### EXERCISE BRIEF
Your answer should be the entire listing, printed exactly.

### DATA EXCERPTS
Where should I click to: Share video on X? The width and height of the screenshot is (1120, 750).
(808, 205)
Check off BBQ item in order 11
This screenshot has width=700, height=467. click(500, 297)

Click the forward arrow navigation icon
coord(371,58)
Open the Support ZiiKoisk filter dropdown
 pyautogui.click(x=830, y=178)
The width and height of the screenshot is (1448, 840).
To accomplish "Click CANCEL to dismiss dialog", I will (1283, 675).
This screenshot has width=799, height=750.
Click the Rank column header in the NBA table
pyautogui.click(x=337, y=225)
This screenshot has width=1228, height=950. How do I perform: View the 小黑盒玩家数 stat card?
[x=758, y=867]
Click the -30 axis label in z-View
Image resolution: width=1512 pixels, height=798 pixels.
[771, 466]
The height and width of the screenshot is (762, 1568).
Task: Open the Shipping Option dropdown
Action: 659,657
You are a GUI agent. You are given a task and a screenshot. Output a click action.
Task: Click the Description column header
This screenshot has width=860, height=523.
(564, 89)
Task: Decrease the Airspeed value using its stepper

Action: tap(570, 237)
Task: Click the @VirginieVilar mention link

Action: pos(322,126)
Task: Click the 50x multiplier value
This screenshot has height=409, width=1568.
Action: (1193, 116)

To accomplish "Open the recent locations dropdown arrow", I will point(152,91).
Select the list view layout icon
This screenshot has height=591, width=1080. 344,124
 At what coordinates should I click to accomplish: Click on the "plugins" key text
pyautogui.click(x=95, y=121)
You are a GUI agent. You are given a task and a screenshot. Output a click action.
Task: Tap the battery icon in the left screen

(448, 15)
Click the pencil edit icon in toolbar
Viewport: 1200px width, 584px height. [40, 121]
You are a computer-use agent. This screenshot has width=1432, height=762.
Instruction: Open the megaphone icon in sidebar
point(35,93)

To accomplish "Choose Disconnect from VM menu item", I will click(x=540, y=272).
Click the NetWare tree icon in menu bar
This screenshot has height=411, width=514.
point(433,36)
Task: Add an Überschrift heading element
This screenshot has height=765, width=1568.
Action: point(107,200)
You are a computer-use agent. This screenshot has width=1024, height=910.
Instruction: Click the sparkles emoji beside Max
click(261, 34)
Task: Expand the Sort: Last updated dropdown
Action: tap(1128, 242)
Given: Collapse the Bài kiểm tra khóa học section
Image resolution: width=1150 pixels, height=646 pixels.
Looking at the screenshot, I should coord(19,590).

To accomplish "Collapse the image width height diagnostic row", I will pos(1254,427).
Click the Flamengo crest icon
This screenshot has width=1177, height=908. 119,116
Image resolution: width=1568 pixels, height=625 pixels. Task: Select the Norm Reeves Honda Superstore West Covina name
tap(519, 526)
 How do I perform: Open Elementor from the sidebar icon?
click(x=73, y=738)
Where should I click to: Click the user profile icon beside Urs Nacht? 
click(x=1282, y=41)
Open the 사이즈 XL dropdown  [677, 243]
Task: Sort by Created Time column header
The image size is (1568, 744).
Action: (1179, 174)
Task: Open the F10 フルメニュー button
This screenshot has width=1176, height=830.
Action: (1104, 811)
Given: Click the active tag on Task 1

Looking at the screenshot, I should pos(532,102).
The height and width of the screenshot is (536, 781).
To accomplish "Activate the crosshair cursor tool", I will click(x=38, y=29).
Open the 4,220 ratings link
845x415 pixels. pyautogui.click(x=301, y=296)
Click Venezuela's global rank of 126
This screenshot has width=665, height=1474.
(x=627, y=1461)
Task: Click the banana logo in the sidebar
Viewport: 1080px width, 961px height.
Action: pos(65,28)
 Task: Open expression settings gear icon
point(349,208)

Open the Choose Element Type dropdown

### SOLVED PROBLEM
Where should I click to: Share video on X? The width and height of the screenshot is (1120, 750).
(808, 205)
Check off BBQ item in order 11
This screenshot has width=700, height=467. click(500, 297)

Click the forward arrow navigation icon
coord(371,58)
Open the Support ZiiKoisk filter dropdown
 pyautogui.click(x=830, y=178)
The width and height of the screenshot is (1448, 840).
To accomplish "Click CANCEL to dismiss dialog", I will (1283, 675).
This screenshot has width=799, height=750.
Click the Rank column header in the NBA table
pyautogui.click(x=337, y=225)
This screenshot has width=1228, height=950. How do I perform: View the 小黑盒玩家数 stat card?
[x=758, y=867]
Click the -30 axis label in z-View
Image resolution: width=1512 pixels, height=798 pixels.
[771, 466]
The height and width of the screenshot is (762, 1568).
Task: Open the Shipping Option dropdown
Action: 659,657
You are a GUI agent. You are given a task and a screenshot. Output a click action.
Task: Click the Description column header
This screenshot has width=860, height=523.
(564, 89)
Task: Decrease the Airspeed value using its stepper

Action: tap(570, 237)
Task: Click the @VirginieVilar mention link

Action: pos(322,126)
Task: Click the 50x multiplier value
This screenshot has height=409, width=1568.
Action: (1193, 116)

To accomplish "Open the recent locations dropdown arrow", I will point(152,91).
Select the list view layout icon
This screenshot has height=591, width=1080. 344,124
 At what coordinates should I click to accomplish: Click on the "plugins" key text
pyautogui.click(x=95, y=121)
You are a GUI agent. You are given a task and a screenshot. Output a click action.
Task: Tap the battery icon in the left screen

(448, 15)
Click the pencil edit icon in toolbar
Viewport: 1200px width, 584px height. [40, 121]
You are a computer-use agent. This screenshot has width=1432, height=762.
Instruction: Open the megaphone icon in sidebar
point(35,93)

To accomplish "Choose Disconnect from VM menu item", I will click(x=540, y=272).
Click the NetWare tree icon in menu bar
This screenshot has height=411, width=514.
point(433,36)
Task: Add an Überschrift heading element
This screenshot has height=765, width=1568.
Action: point(107,200)
You are a computer-use agent. This screenshot has width=1024, height=910.
Instruction: Click the sparkles emoji beside Max
click(261, 34)
Task: Expand the Sort: Last updated dropdown
Action: tap(1128, 242)
Given: Collapse the Bài kiểm tra khóa học section
Image resolution: width=1150 pixels, height=646 pixels.
Looking at the screenshot, I should coord(19,590).

To accomplish "Collapse the image width height diagnostic row", I will pos(1254,427).
Click the Flamengo crest icon
This screenshot has width=1177, height=908. 119,116
Image resolution: width=1568 pixels, height=625 pixels. Task: Select the Norm Reeves Honda Superstore West Covina name
tap(519, 526)
 How do I perform: Open Elementor from the sidebar icon?
click(x=73, y=738)
Where should I click to: Click the user profile icon beside Urs Nacht? 
click(x=1282, y=41)
Open the 사이즈 XL dropdown  [677, 243]
Task: Sort by Created Time column header
The image size is (1568, 744).
Action: (1179, 174)
Task: Open the F10 フルメニュー button
This screenshot has width=1176, height=830.
Action: (1104, 811)
Given: Click the active tag on Task 1

Looking at the screenshot, I should pos(532,102).
The height and width of the screenshot is (536, 781).
To accomplish "Activate the crosshair cursor tool", I will click(x=38, y=29).
Open the 4,220 ratings link
845x415 pixels. pyautogui.click(x=301, y=296)
Click Venezuela's global rank of 126
This screenshot has width=665, height=1474.
(x=627, y=1461)
Task: Click the banana logo in the sidebar
Viewport: 1080px width, 961px height.
Action: pos(65,28)
 Task: Open expression settings gear icon
point(349,208)

Open the Choose Element Type dropdown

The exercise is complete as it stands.